## Page excerpt
____

19 JUNE 2023
Happy Juneteenth! We're in a very special time of year when one half of us pays heed to Father's Day, the Summer Solstice, Juneteenth, the Fourth of July, and goes to barbecues and whatnot - and yet the other half lives in a ghost world waiting for SDCC announcements to bring them back to life. It's SDCC Ghost You I'm talking to today.
A month from now, we will walk into the convention center for Preview Night. (Well, some of us will.) And we kind of know what to expect. Those of us who've been to our share of San Diego Comic-Cons know how they can vary from red-hot to middling, depending on the year. And we know how the pandemic changed things for CCI (witness the badges we're receiving this year compared to the boxes and pins of yesteryear.) We know inflation has reduced the circumstances of many a would-be swag offerer and elevated the costs of even a basic burrito or bottle of sunscreen. And of course, most of us are thinking about the writers' strike.
So I think many of us are entering into SDCC 2023 with the understanding that it may not be the lavish spectacle of our dreams. That said - we're all hoping for something or we wouldn't be going. So what are you hoping for? And what are you worried about?
Let's start with the #1 anxiety I hear from attendees. Has the writer's strike wiped Hall H off the map?
.....No, not entirely? I guess that's my prediction. Yes, I think we'll feel the strike. I think we'll all face easier choices when it comes to investing in the Indigo Ballroom vs Hall H vs that special offsite your friends got tickets to. But I'm sure there will be some trailers and panels worth seeing.

____

Collection entries:
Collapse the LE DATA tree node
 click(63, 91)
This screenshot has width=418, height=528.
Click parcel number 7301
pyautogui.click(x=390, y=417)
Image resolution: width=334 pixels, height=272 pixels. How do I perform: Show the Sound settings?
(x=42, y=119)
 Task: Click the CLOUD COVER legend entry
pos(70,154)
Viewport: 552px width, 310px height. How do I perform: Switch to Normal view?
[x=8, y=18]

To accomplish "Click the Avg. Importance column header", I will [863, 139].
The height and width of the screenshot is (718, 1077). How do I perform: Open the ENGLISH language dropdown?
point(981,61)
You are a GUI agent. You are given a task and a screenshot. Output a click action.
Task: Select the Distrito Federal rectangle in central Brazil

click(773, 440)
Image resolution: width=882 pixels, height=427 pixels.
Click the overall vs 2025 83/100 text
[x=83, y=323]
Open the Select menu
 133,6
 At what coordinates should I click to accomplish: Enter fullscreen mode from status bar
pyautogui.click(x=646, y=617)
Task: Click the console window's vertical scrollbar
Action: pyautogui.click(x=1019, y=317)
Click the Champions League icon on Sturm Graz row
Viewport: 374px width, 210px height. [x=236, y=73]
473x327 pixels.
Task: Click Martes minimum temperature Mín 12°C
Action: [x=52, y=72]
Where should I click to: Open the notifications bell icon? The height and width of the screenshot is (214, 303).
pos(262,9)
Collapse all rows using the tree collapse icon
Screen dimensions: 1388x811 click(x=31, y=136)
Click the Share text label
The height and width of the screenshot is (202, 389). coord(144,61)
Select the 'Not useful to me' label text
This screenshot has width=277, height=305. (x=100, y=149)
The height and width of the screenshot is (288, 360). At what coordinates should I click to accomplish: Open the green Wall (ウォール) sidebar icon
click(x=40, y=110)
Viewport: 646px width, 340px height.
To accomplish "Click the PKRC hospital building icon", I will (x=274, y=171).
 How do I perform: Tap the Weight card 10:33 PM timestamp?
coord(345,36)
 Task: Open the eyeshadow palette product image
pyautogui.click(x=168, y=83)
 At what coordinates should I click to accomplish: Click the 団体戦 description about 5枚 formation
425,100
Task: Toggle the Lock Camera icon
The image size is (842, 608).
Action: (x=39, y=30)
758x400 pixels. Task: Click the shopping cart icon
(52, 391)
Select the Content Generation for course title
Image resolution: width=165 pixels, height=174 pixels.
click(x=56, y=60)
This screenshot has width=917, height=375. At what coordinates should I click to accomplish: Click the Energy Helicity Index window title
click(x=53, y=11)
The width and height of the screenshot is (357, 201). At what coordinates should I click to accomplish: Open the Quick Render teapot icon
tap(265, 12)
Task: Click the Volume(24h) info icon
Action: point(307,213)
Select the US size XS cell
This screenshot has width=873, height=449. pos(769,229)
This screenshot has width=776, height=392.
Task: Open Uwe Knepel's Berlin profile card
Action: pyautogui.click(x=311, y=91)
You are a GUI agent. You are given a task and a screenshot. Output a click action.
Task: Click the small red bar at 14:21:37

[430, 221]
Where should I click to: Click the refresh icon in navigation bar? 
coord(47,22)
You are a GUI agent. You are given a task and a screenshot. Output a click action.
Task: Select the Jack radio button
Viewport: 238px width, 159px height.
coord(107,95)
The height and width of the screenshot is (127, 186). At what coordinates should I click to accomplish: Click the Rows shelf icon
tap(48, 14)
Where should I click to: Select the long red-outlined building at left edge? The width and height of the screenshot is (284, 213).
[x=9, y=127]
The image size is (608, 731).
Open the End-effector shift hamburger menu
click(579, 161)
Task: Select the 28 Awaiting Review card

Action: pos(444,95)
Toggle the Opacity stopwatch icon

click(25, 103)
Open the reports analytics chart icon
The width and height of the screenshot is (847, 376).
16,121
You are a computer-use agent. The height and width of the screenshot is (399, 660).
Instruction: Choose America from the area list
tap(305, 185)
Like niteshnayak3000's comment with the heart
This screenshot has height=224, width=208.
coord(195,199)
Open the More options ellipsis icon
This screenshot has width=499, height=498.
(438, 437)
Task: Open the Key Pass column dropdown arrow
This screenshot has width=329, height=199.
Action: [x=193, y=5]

____

## Problems to solve
[A] Write out the stretch of the San Diego Comic-Con post from "19 JUNE 2023" through "talking to today.", word for word.
[B] Pick up the San Diego Comic-Con post after its last sentence and keep writing.
These rows come from a different source than the text.

## Results of the tasks
[A]
19 JUNE 2023
Happy Juneteenth! We're in a very special time of year when one half of us pays heed to Father's Day, the Summer Solstice, Juneteenth, the Fourth of July, and goes to barbecues and whatnot - and yet the other half lives in a ghost world waiting for SDCC announcements to bring them back to life. It's SDCC Ghost You I'm talking to today.

[B]
Or maybe not. I don't know. My only small but fervent wish was to see a Salem's Lot screening this summer but I doubt that'll happen. I think we'll just have to wait and see and give the panels a chance. Because the overcrowded offerings of previous years often did eclipse some serviceable shows/movies that never got the fuss they deserved.
Remember last year how we only got two bag designs? I'm expecting the same this year. We know there won't be carpet in the Exhibit Hall. I'm hoping desperately they bring back the paperback Souvenir Guide but I doubt we'll get it.
But one place SDCC could shine is by putting fresh designs into their merchandise. This has varied in the past - but maybe they'll bring their A game this year.
There are levels of events, from dance parties and cosplay contests to really good shows and screenings to invite-only parties. I'm guessing all of these will be reduced but we do have a few good options already. I think this might be an excellent year to put effort into creating your own events. I don't mean just a party in your hotel room but organizing meetups for your digital communities and fan bases.
I accepted the loss of my own favored retail booths years ago, those being the more offbeat oddities that used to reign supreme at SDCC. In my impoverished youth, I spent ludicrous sums on the floor; now that I'm older with far more discretionary income, I can't find anything I want to buy. I know other people feel the same way, but obviously someone is buying all those little light-up dragons and voodoo dolls and fantasy paintings. If that's you - I think you can look forward to more of the same.
We know Sideshow Collectibles is not returning and probably some other former mainstays, so it will be interesting to see the new layout.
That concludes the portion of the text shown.